(Beginning of Available data)

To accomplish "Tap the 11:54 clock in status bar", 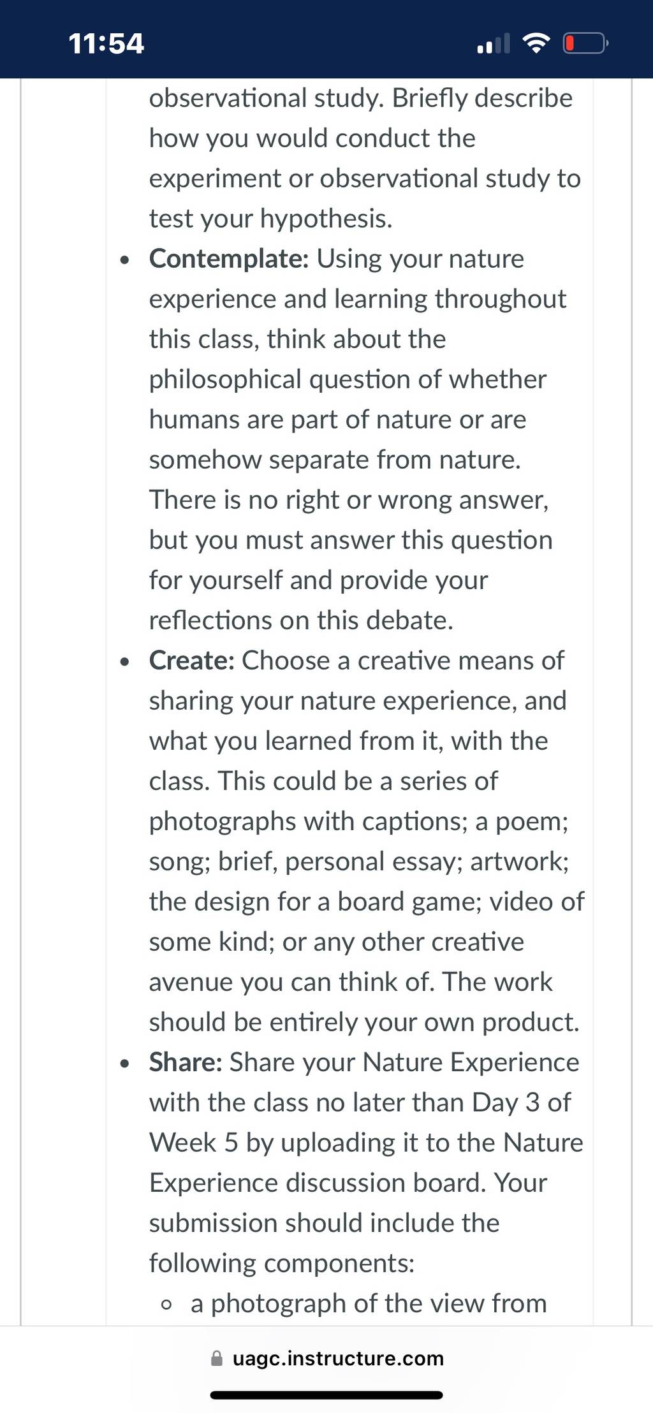I will click(x=106, y=43).
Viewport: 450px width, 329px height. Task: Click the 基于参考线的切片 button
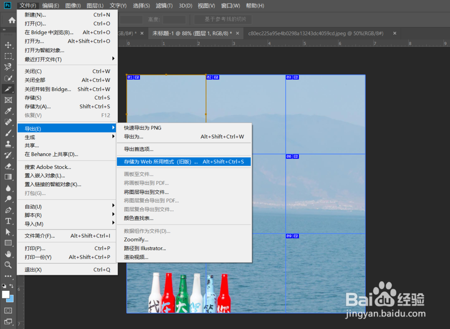coord(223,19)
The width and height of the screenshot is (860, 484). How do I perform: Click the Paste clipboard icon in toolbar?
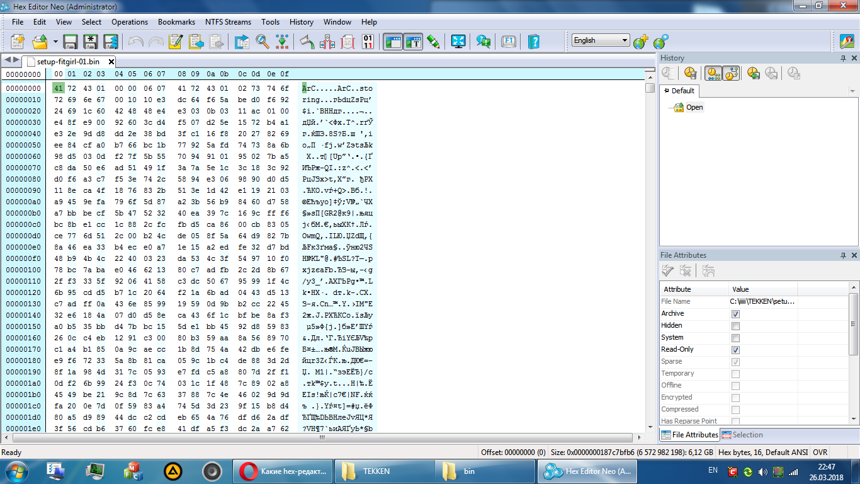[196, 42]
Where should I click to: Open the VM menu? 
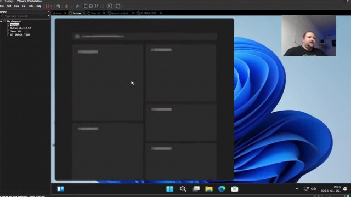click(24, 6)
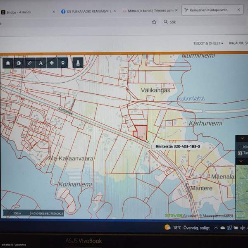
Task: Toggle the contrast half-circle map icon
Action: coord(19,63)
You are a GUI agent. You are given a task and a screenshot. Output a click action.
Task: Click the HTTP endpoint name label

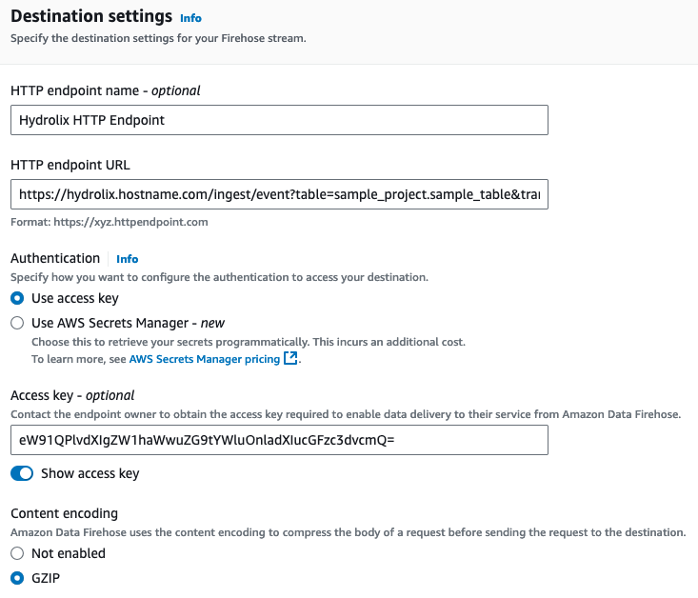pos(105,90)
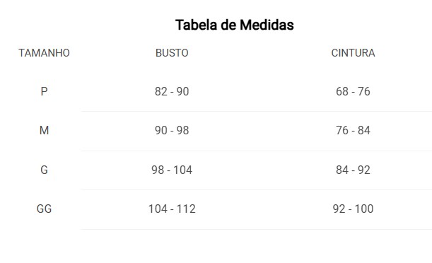Select waist value 76 - 84
Image resolution: width=432 pixels, height=263 pixels.
353,130
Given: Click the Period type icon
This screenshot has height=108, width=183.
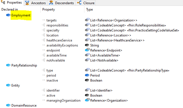Looking at the screenshot, I should point(87,75).
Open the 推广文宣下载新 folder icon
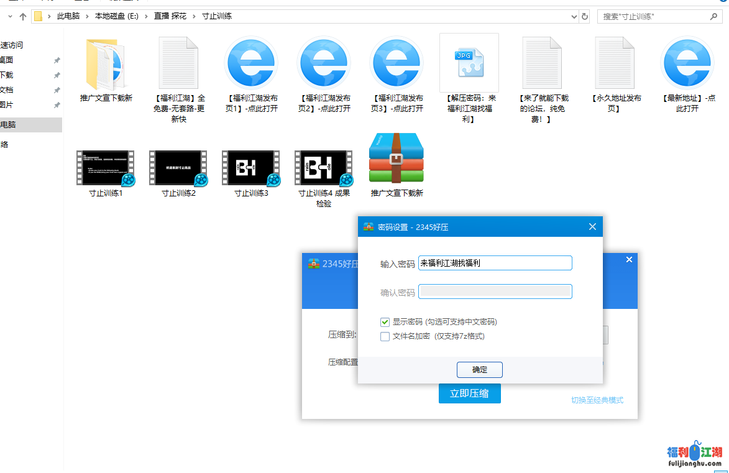 click(x=106, y=64)
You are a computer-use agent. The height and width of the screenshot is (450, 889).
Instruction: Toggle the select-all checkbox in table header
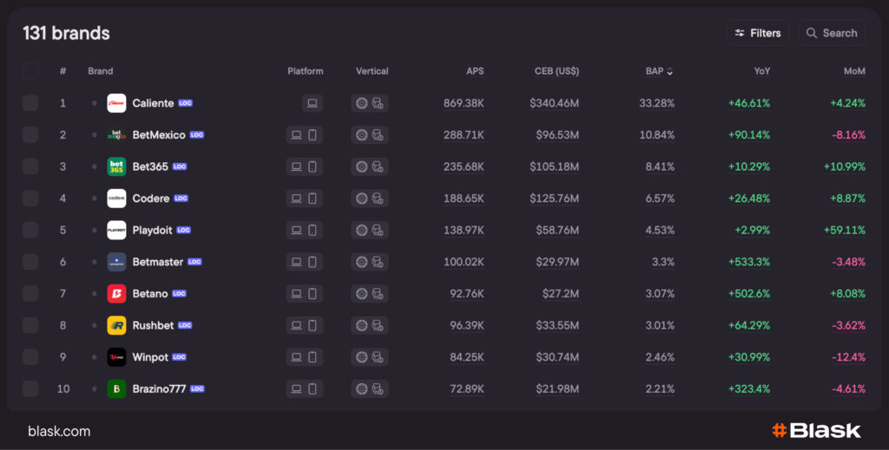coord(30,71)
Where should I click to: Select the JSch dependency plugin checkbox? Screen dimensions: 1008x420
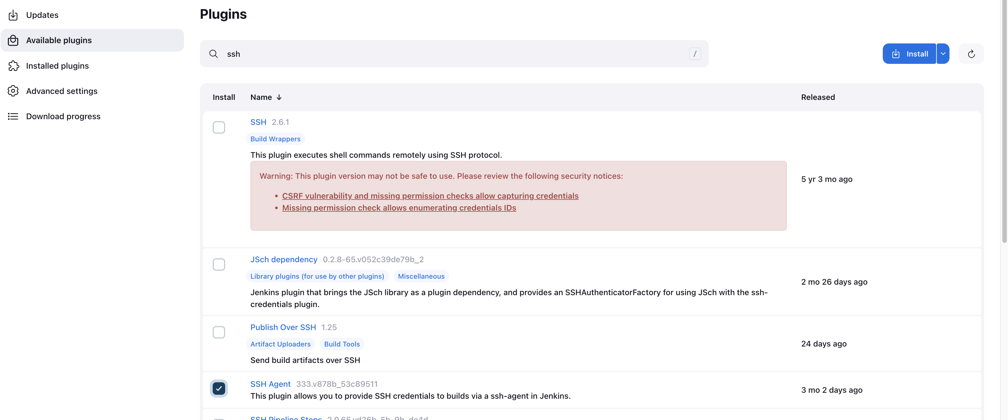pyautogui.click(x=219, y=265)
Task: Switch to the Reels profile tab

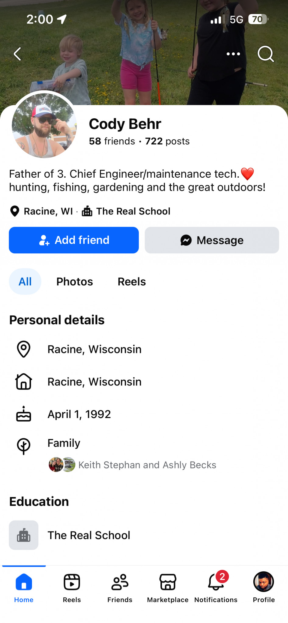Action: click(x=132, y=282)
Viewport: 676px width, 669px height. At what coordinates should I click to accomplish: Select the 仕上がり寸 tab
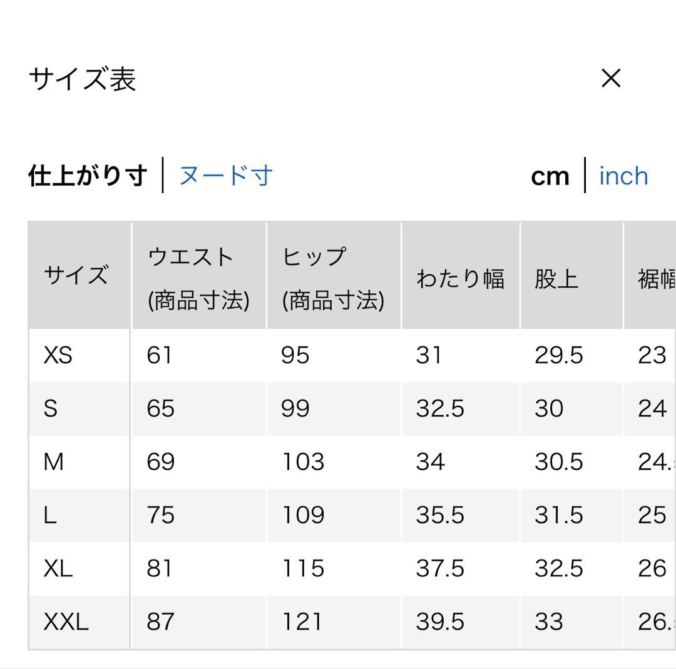88,176
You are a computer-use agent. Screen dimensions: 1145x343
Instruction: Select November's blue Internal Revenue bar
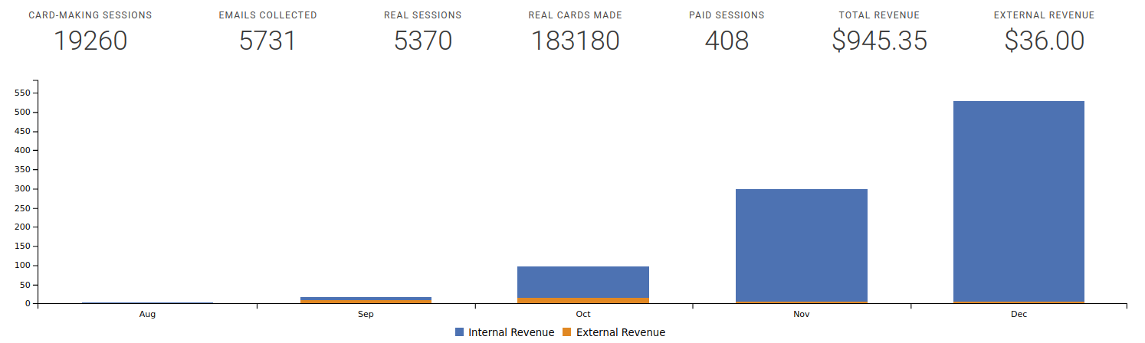pos(801,245)
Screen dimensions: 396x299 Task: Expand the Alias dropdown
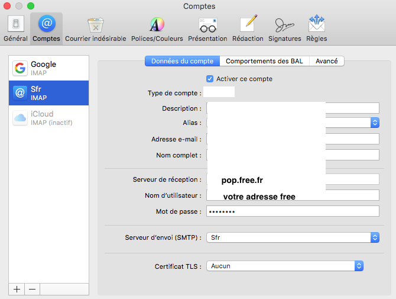coord(374,123)
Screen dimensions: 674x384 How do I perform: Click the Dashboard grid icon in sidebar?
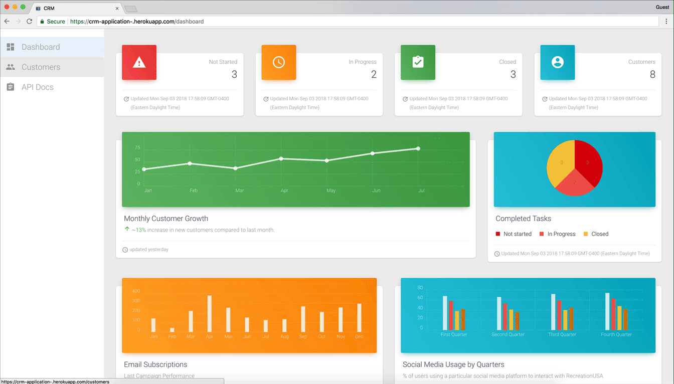click(x=11, y=47)

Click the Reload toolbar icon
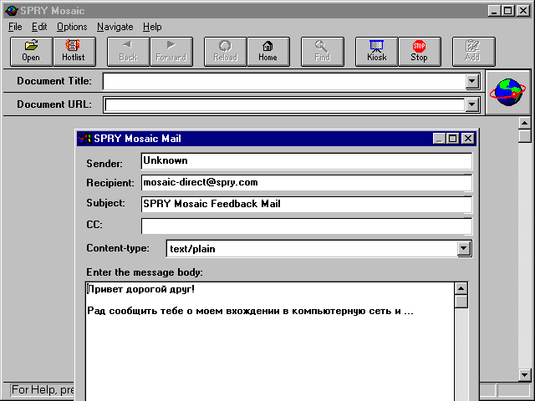225,51
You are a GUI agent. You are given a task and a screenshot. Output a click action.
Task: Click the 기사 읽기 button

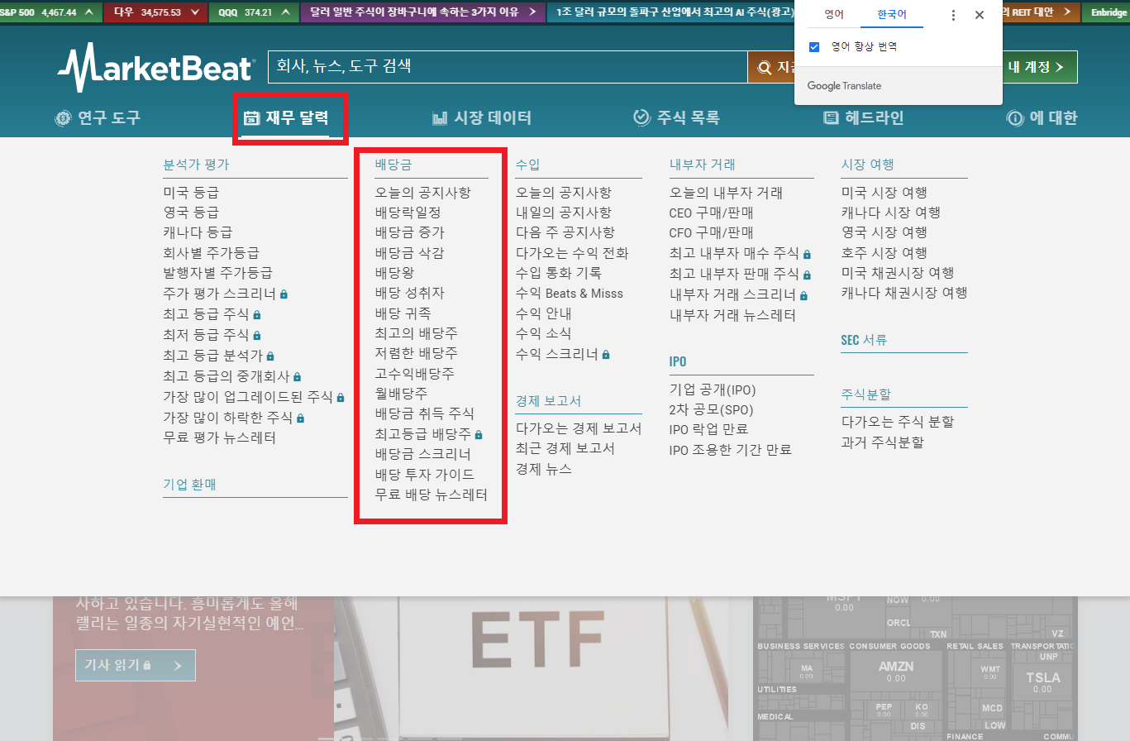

(End of Available data)

Leave out every picture, and repeat word for word only the lines from the one holding "Screen dimensions: 396x299" through the end of the entries above, both ends included.

Screen dimensions: 396x299 Task: Expand the Alias dropdown
coord(374,123)
Screen dimensions: 674x384 How do I perform: Click the Dashboard grid icon in sidebar?
click(x=11, y=47)

Click the Reload toolbar icon
225,51
You are a GUI agent. You are given a task and a screenshot. Output a click action.
Task: Click the 기사 읽기 button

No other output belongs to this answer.